When you sample the separate components of a dish at RASA, opening Dec. 6 in Navy Yard, you’re hit with the intense flavors of Indian herbs and spices. The peanut sesame sauce is savory, the tamarind ginger chutney is fiery, and the dehydrated bitter melon slices used to add crunch are this year’s kale chips. Together they form a bowl as boisterous as the soundtrack to any Bollywood movie.
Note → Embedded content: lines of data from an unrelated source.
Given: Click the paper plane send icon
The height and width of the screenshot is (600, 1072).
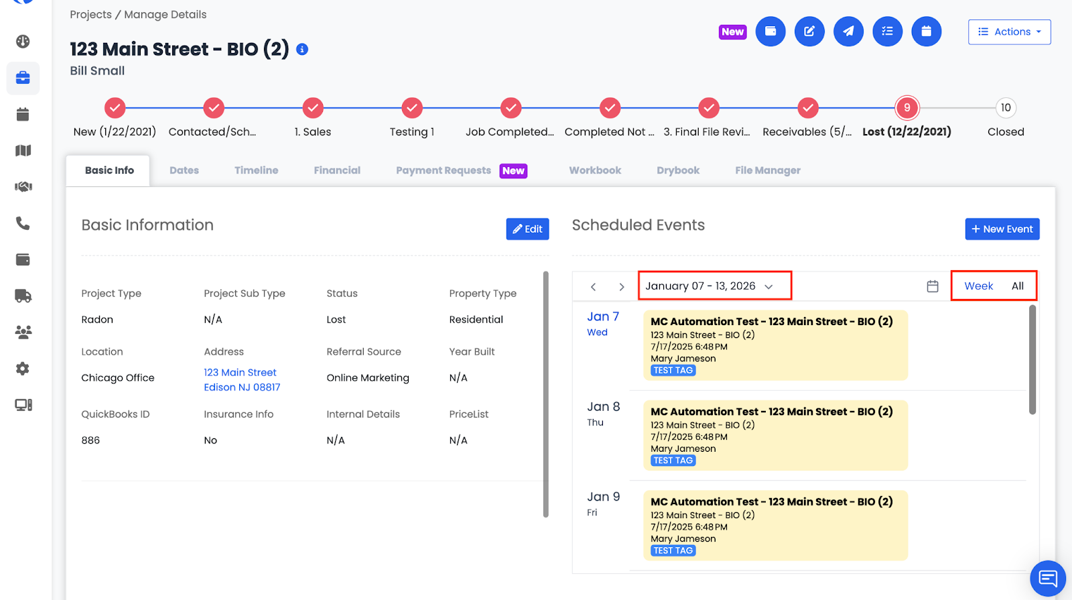Looking at the screenshot, I should pyautogui.click(x=848, y=32).
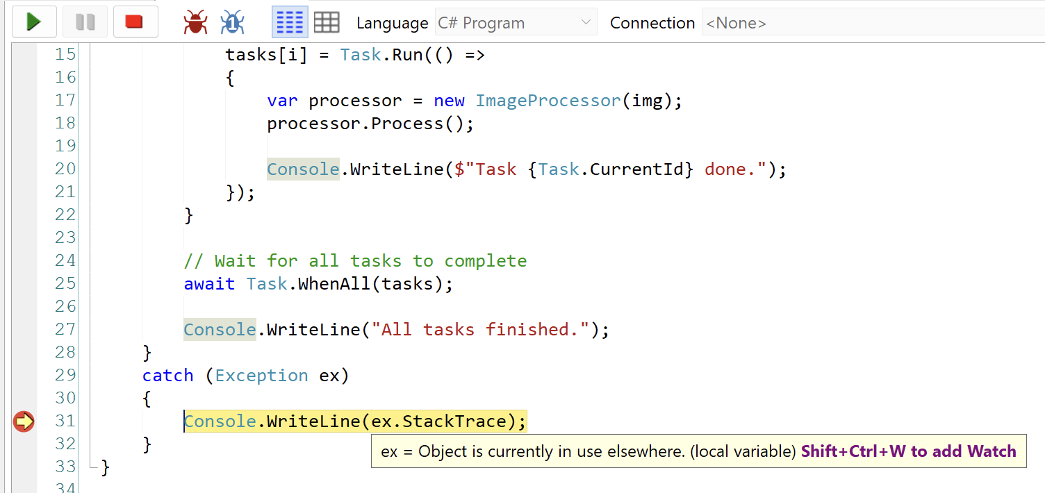The image size is (1045, 493).
Task: Remove the breakpoint marker on line 31
Action: click(x=24, y=421)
The restaurant’s format will be familiar to those who frequent CAVA or any of the build-a-bowl fast-casual restaurants taking over the region. Diners can choose from a base of salad greens, super grains, basmati rice, or South Indian rice noodles before moving on to select a protein such as chicken tikka or starchy green jackfruit sourced directly from India. Next diners can point to sauces, vegetables, chutneys, dressings, and other toppings. If the do-it-yourself model is too intimidating, RASA offers a few suggestions like the “Tikka Chance on Me” or the “Aloo Need Is Love.”
Try the “Home Cooking” bowl featuring turmeric ginger shrimp, tamarind chili sauce, South Indian rice noodles, green beans, mango salsa, tamarind coconut powder, lentil crisps, tamarind ginger chutney, and mango coconut yogurt ($11). It features the most items from Kerala, the region in southern India from where co-founder Rahul Vinod’s family hails—Kerala. The owners are using fine dining techniques, but at a $10 price point. See the full menu below.
Vinod, 27, and Sahil Rahman, 26, have been working towards opening a restaurant that makes their native Indian cuisine more accessible to the masses since they were in high school. They grew up working at their fathers’ restaurants—Chef K.N. Vinod and Surfy Rahman own Indique and Bombay Bistro—but in the dining room, not the kitchen.

While K.N. Vinod developed the menu for RASA, located in the F1RST Residences, his son and nephew will need to execute it. “A year and a half we’ve been in the kitchens at Bombay Bistro and Indique,” Rahul says. “My dad said, ‘You guys need to get your hands dirty and learn everything from chopping to sautéing.’”
“You can’t run a restaurant by sitting on a computer,” K.N. says.
In preparation for opening RASA, Sahil and Rahul traveled to India last fall, visiting cities from the far north down to the south. “With opening an Indian restaurant, not only do we want to get to know the food scene but we realized whether we want to or not we’re going to become cultural ambassadors to India,” Sahil says. “It’s a role we’re really excited about.”
A highlight from the trip was spending time with Sanjeev Kapoor. “He’s the José Andrés, Emeril Lagasse, all of them combined, of India,” Sahil says. They even stared in one of Kapoor’s YouTube videos.
But most importantly they visited the Bangalore location of Akshaya Patra—the charitable organization RASA plans to support. For every meal purchased at RASA, Sahil and Rahul hope to supply one meal through Akshaya Patra. “It’s the largest feeding program in the world,” Sahil explains. “In India, children skip school to make money to buy food to feed themselves or their families. Akshaya Patra encourages kids to go to school by offering them a free meal.”
Sahil and Rahul both say the biggest takeaway from the trip was that they only scratched the surface of Indian cuisine. “I was amazed by the diversity,” Sahil says. “It’s been a cool year diving deeper into my Indian-ness. Growing up, being Indian wasn’t cool. People would pick on you. It’s been really cool from a cultural standpoint seeing that people are more open-minded, not just with food but with music and movies.”
Evidence that RASA is a family affair is reflected in its rainbow-colored decor. Nine square paintings hang in a row starting at the entrance, each one representing one of the nine essential emotions known as “rasas.” Sahil’s aunt Nandita Madan painted them, and other artwork scattered throughout the space. HapstakDemetriou+ carried out the design which also features swinging basket chairs and a wave of shelving displaying culinary artifacts, trip memorabilia, and cookbooks.
Drinks at RASA include chai tea, 3 Stars Peppercorn Saison beer, mango lassis, and a masala gin and tonic on draft. They also offer a small selection of desserts like kulfi (Indian ice cream) pops and masala chai cookies.
RASA will open briefly on Tuesday from 12 p.m. to 2 p.m. offering free meals with a suggested donation to DC Central Kitchen. Wednesday marks the grand opening. RASA will be open daily from 11 a.m. to 10 p.m.